— Required work —
Reproduce the passage of the CTN text starting at "Thirty years ago, a" and ending at "impact of research.", renaming "CTN" to "CHTN" everywhere it occurs.

The CTN: 30 years of driving Canada’s HIV research efforts
From left to right: Dr. Michael Allard (vice-dean, health engagement, UBC Faculty of Medicine), Dr. Jeannie Shoveller (chairperson of the CIHR Governing Council), Dr. Aslam Anis (CTN national director), The Honourable Hedy Fry (MP, Vancouver Centre), Dr. Melanie Murray (CTN investigator), Mr. Darren Lauscher (CTN Community Advisory Committee)
Thirty years ago, a group of scientists gathered around a kitchen table on Davie Street, in the heart of Vancouver’s West End, to discuss ways to provide better care for and prolong the lives of people living with HIV who, at the time, were dying by the hundreds and extremely stigmatized. In Canada, there was not yet a network for physicians to come together and conduct HIV clinical trials. And so, the CIHR Canadian HIV Trials Network (CTN) was born, providing a platform for Canadian researchers to generate good scientific evidence.
Today, the CTN is a national hub of researchers, people living with HIV and their caregivers, governments, health advocates and the pharmaceutical and biotechnology industry. At the CTN, we believe that collaboration is key to maintaining momentum and maximizing the impact of research.

(Dataset entries)
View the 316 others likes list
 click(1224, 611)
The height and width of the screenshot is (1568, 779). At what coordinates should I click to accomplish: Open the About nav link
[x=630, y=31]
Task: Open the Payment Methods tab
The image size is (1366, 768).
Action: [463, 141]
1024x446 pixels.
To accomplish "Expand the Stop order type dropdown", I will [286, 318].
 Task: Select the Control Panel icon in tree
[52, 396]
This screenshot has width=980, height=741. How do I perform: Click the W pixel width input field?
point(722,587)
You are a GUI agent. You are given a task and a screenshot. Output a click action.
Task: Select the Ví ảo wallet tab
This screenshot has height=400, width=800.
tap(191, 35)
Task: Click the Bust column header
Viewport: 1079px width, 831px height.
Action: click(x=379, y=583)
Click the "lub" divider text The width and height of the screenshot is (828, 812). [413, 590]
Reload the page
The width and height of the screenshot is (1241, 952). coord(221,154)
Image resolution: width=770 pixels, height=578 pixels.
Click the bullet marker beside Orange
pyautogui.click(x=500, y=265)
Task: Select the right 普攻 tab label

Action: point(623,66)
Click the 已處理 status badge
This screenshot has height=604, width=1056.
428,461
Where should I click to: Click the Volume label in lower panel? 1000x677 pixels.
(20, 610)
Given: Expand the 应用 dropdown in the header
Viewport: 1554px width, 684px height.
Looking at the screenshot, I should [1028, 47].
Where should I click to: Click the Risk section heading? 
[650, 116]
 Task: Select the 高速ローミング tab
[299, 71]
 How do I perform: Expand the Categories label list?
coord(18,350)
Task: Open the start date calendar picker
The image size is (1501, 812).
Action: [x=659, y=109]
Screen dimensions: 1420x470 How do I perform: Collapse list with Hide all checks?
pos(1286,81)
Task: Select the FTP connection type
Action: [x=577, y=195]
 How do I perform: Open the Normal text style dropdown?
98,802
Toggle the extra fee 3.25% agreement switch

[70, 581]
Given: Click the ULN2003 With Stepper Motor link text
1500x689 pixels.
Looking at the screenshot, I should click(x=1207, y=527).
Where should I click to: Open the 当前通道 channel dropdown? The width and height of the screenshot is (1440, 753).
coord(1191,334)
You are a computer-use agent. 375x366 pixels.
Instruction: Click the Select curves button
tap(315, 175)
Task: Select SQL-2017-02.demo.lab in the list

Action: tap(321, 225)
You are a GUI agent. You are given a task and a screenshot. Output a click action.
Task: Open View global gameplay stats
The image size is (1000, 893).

— Answer space —
Thirty years ago, a group of scientists gathered around a kitchen table on Davie Street, in the heart of Vancouver’s West End, to discuss ways to provide better care for and prolong the lives of people living with HIV who, at the time, were dying by the hundreds and extremely stigmatized. In Canada, there was not yet a network for physicians to come together and conduct HIV clinical trials. And so, the CIHR Canadian HIV Trials Network (CHTN) was born, providing a platform for Canadian researchers to generate good scientific evidence.
Today, the CHTN is a national hub of researchers, people living with HIV and their caregivers, governments, health advocates and the pharmaceutical and biotechnology industry. At the CHTN, we believe that collaboration is key to maintaining momentum and maximizing the impact of research.